Parece até engraçado, mas alguns profissionais agem como São Tomé. Sabe aquele discípulo que precisou encontrar com Jesus Cristo para acreditar que ele tinha mesmo ressuscitado? Ele precisava ver para crer. Quem é muito apegado ao seu modelo mental, age dessa maneira. Por isso, é preciso mostrar de forma prática quais os ganhos que o sistema trará, sejam eles operacionais, de tempo ou financeiros.

As resistências à mudança podem levar a atrasos no cronograma, erros de projeto e até perdas financeiras, uma vez que muitos projetos de consultoria são remunerados por hora de trabalho. Por isso, quando uma empresa se propõe a automatizar rotinas, ela precisa identificar os focos de resistência e preparar um projeto de gestão de mudança organizacional. É preciso deixar claro para todos os envolvidos quais serão os ganhos, vantagens e impactos. Nessas horas, a comunicação deve ser clara, objetiva e, se possível, vir acompanhada de exemplos positivos. Por exemplo, eliminar um processo improdutivo pode nos ajudar a ganhar um dia de trabalho.

Outra dica para esse processo é envolver os colaboradores nas etapas anteriores à aquisição de um novo sistema. Isso ajudará a identificar resistências e possíveis gaps na aceitação da nova tecnologia. Boicotes internos acontecem, infelizmente, e podem fazer com que a empresa perca tempo e dinheiro. Não se trata também de impor mudanças “goela abaixo”. É mais uma jogada de explicação, convencimento e comunicação contínua dos ganhos e vantagens da mudança.

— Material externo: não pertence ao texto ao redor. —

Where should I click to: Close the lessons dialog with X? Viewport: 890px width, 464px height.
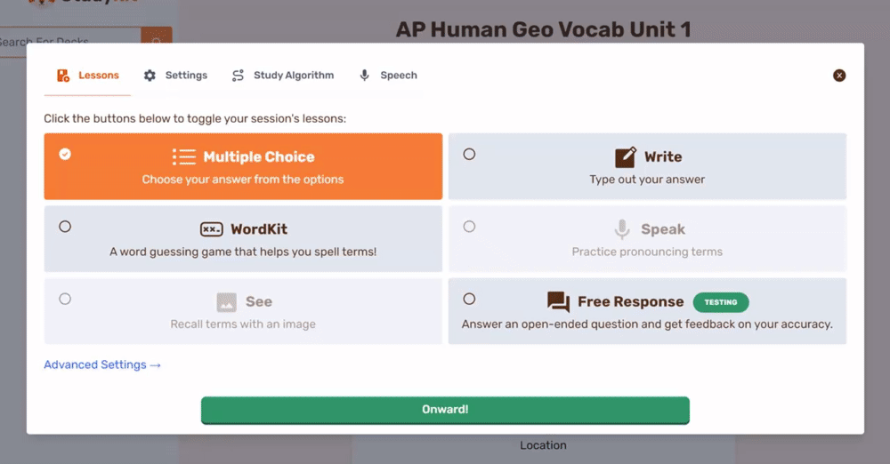click(x=839, y=76)
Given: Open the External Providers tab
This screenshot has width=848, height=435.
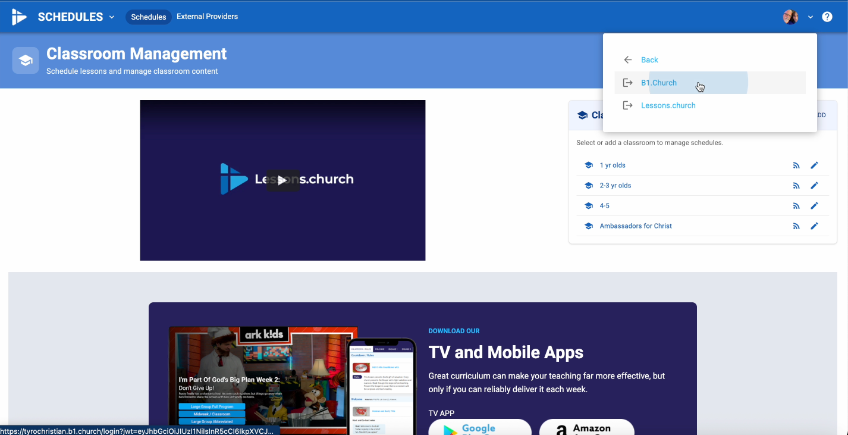Looking at the screenshot, I should pyautogui.click(x=207, y=17).
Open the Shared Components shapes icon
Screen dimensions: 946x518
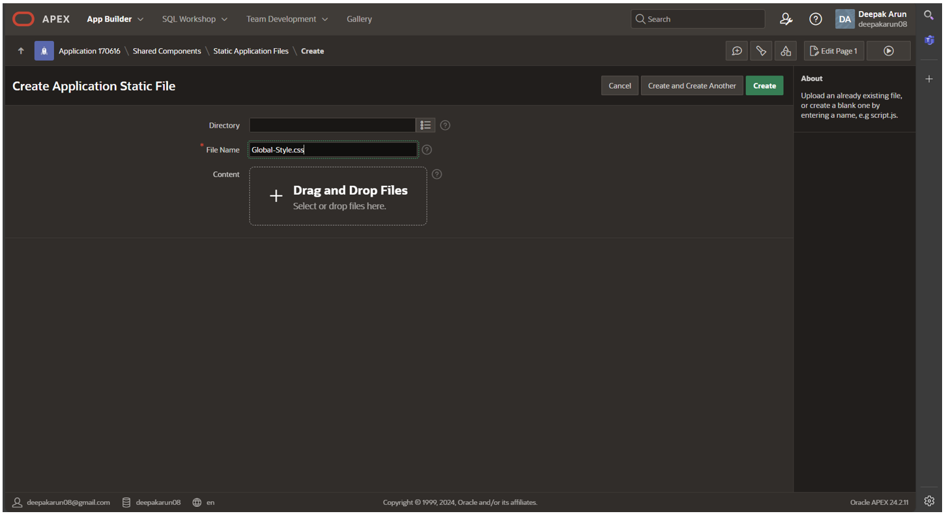coord(786,51)
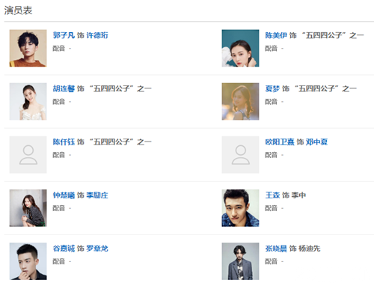The image size is (374, 286).
Task: Open actress 夏梦 profile link
Action: click(272, 88)
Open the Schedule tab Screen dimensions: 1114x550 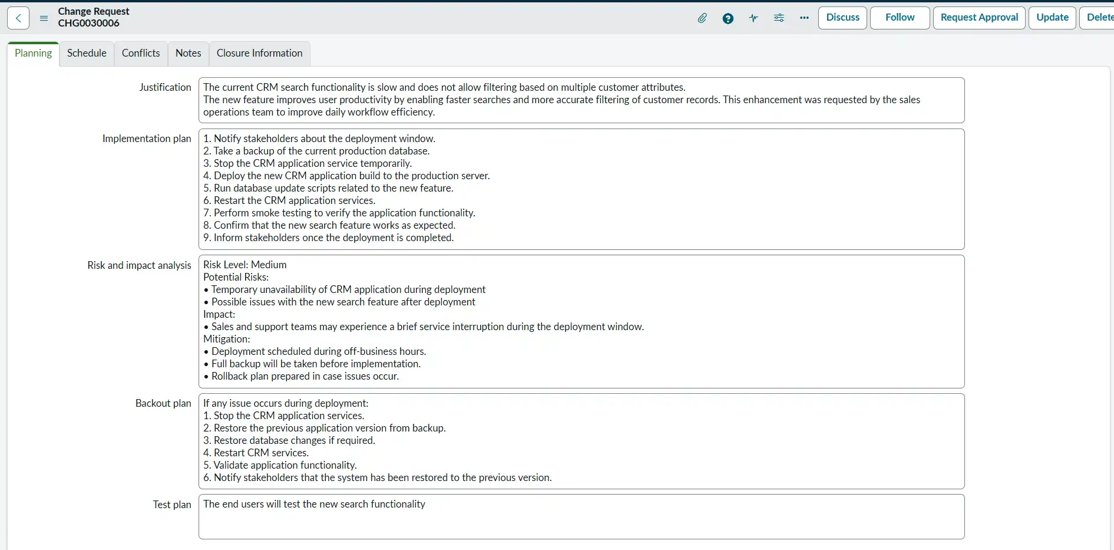[87, 54]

Implantar um sistema de gestão da maneira correta envolve tempo, dinheiro, conscientização e mudança de mindset. Quem ficar parado no tempo, usando sempre as mesmas ferramentas, como nossa amiga Gabriela ou nosso velho São Tomé, pode até atrasar a mudança, mas não impedirá que ela aconteça.

Por isso, que tal abrir sua caixinha de ferramentas, descartar o que não serve mais e abrir espaço para a transformação das organizações? Nosso mindset tem uma grande capacidade de se adaptar. Basta a gente querer.